------ Given data ------

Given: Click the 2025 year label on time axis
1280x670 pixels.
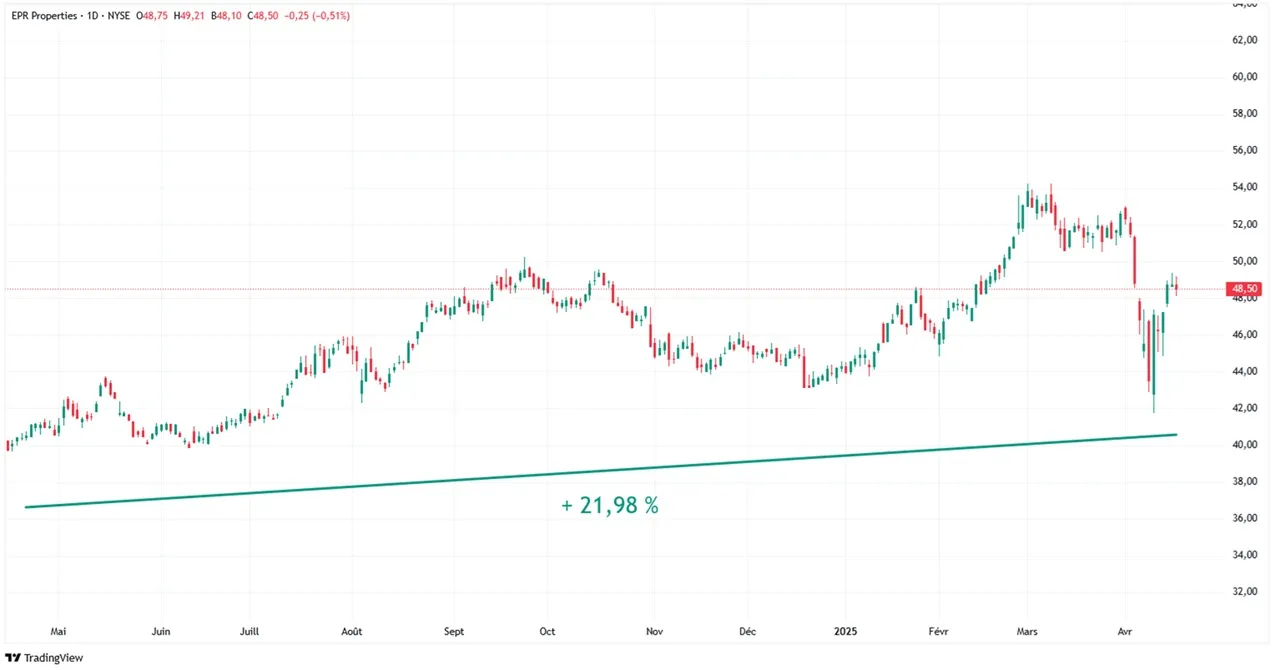Looking at the screenshot, I should pos(844,631).
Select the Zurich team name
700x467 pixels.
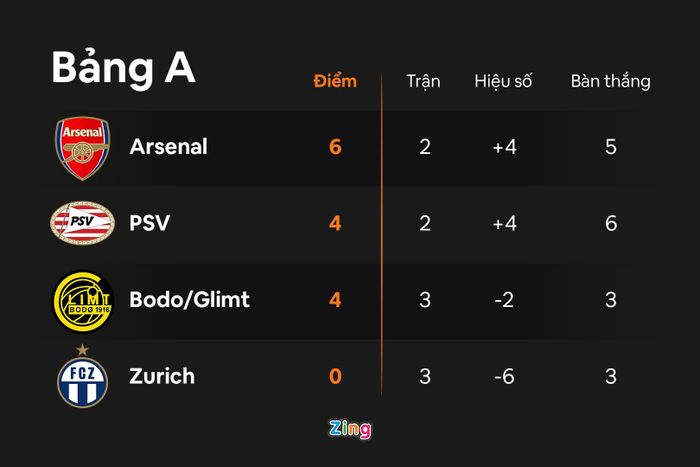[162, 376]
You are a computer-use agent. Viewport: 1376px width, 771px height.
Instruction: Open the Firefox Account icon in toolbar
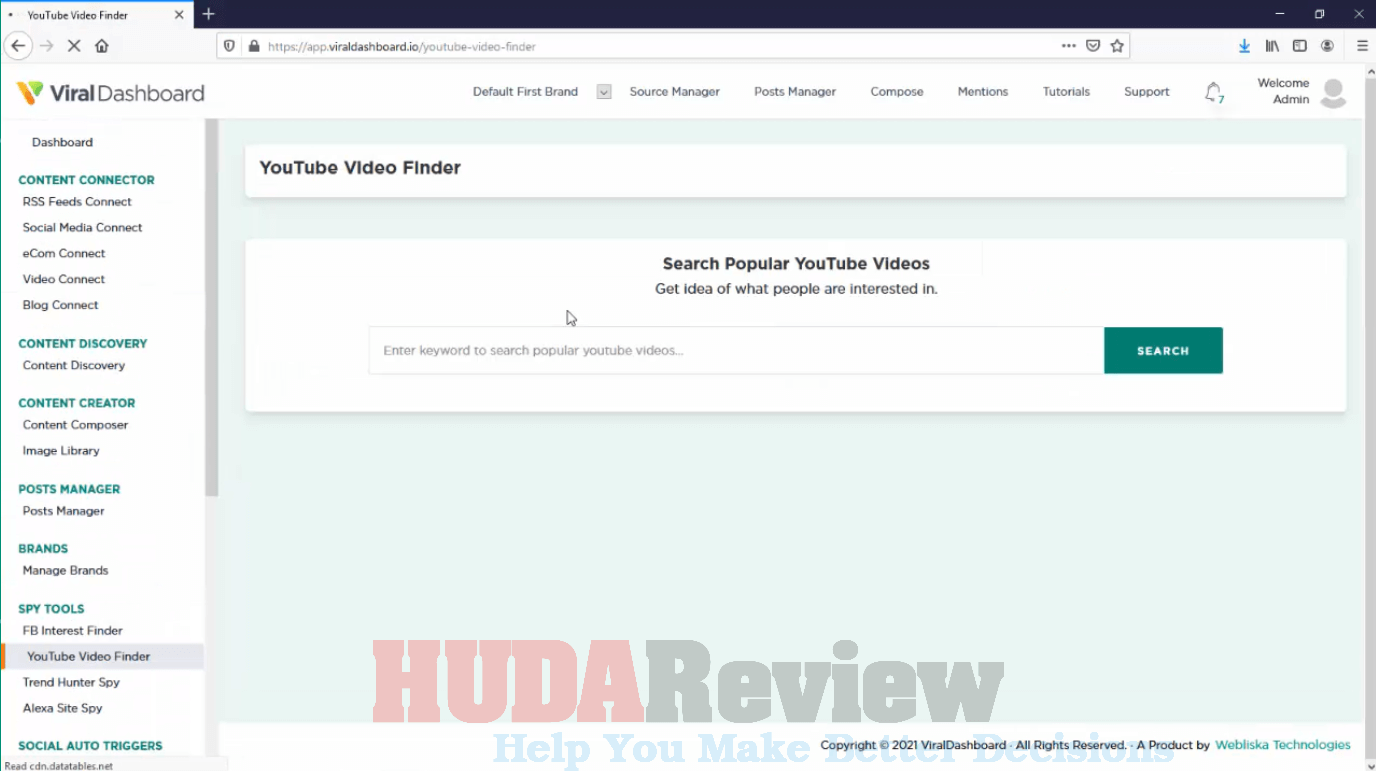click(1327, 45)
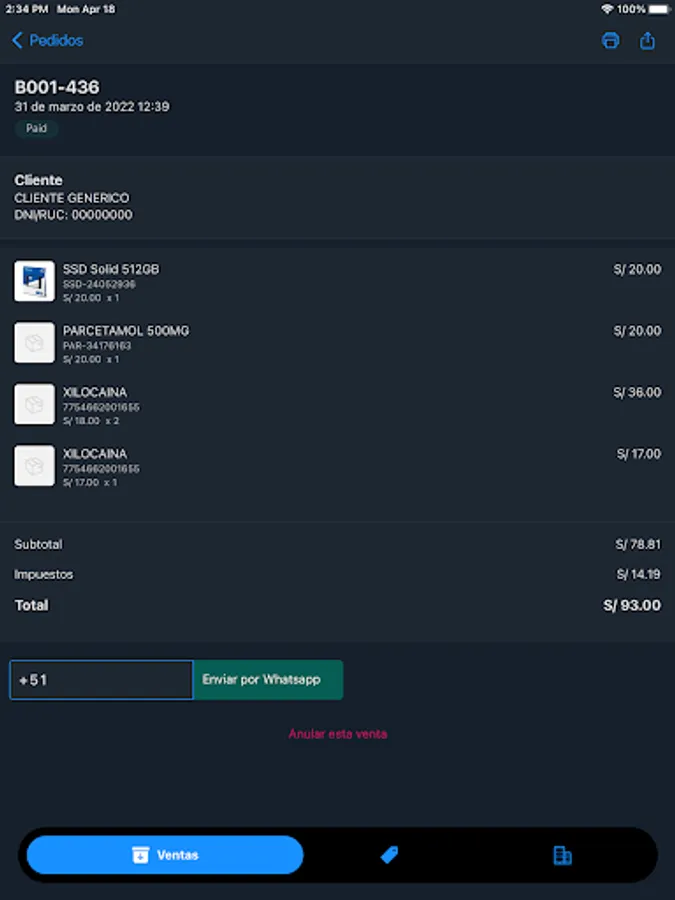Tap the battery indicator icon
This screenshot has height=900, width=675.
(656, 9)
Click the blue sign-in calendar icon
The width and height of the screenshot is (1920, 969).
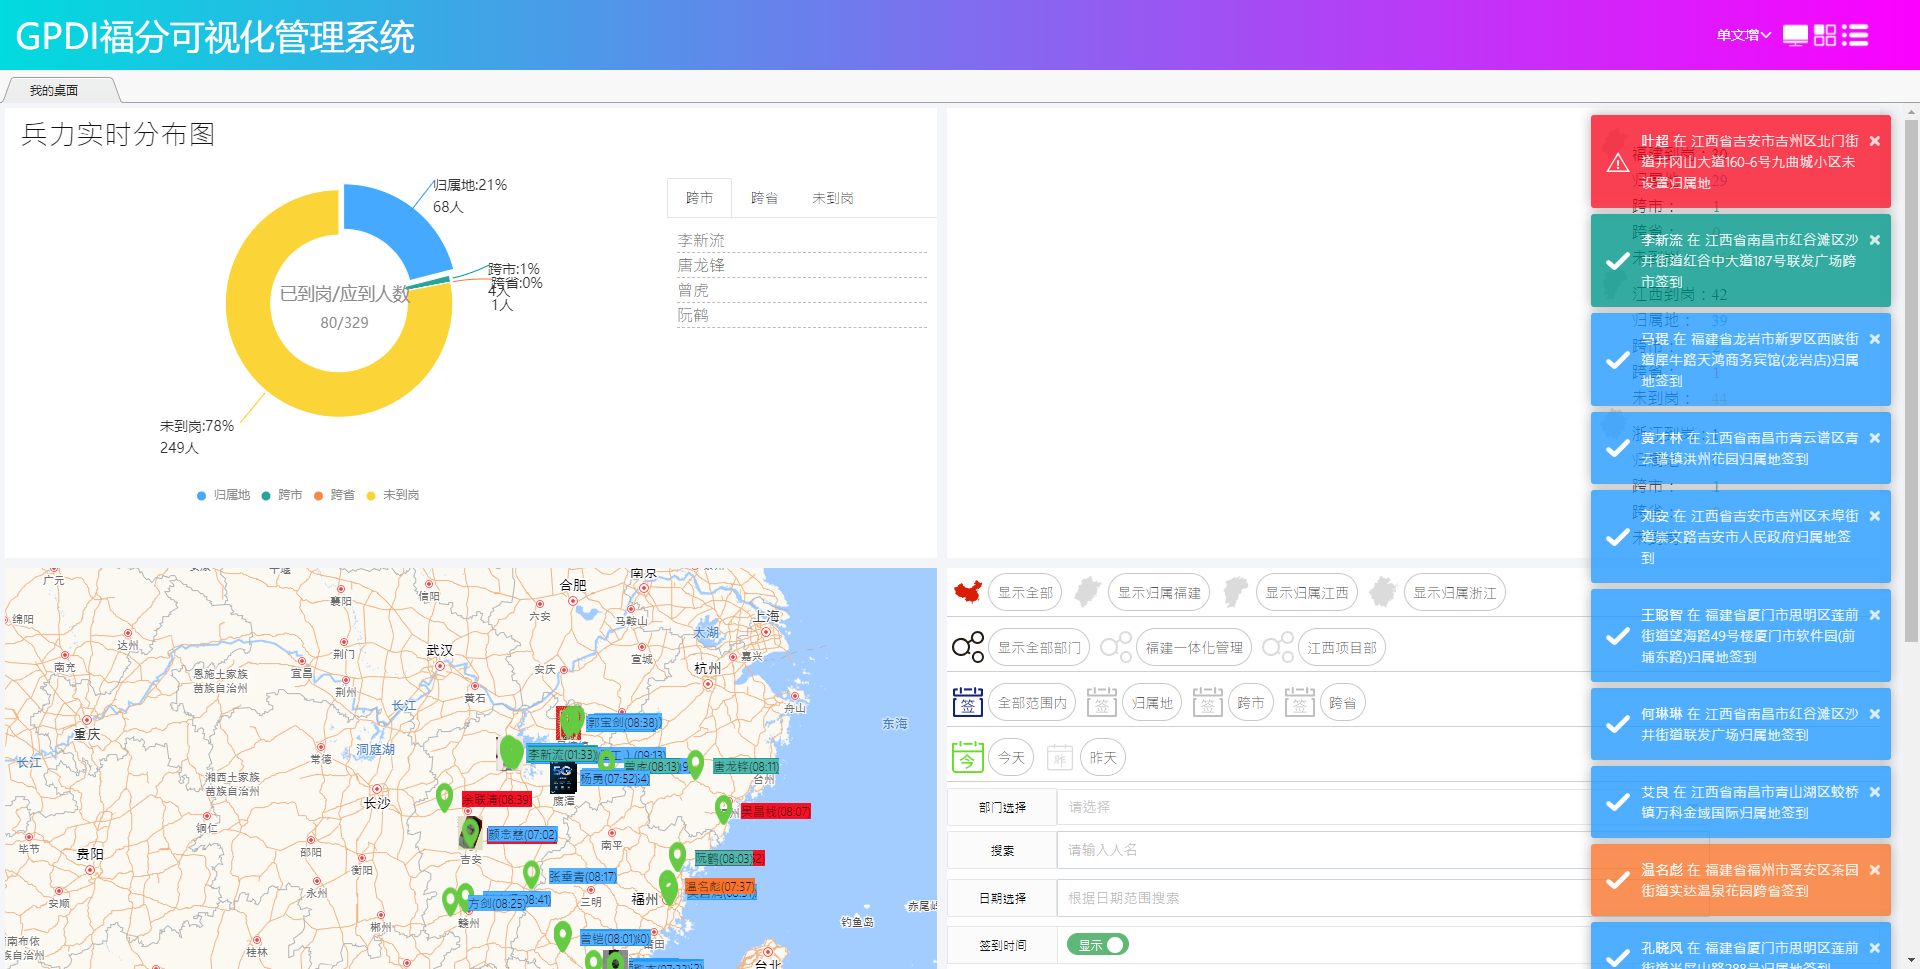(x=967, y=702)
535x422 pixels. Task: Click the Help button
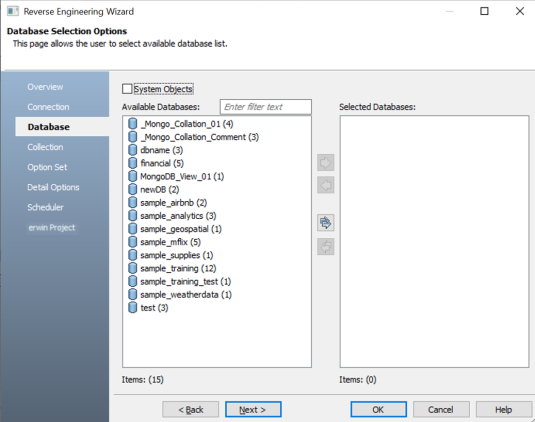[x=504, y=409]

------

Nothing is needed beyond an exact transcription of the lines from the one containing "Click the blue sign-in calendar icon" to the end of the entries above, with the pictures omitted.

_Task output_.
Click the blue sign-in calendar icon
The width and height of the screenshot is (1920, 969).
(x=967, y=702)
535x422 pixels. Task: Click the Help button
[x=504, y=409]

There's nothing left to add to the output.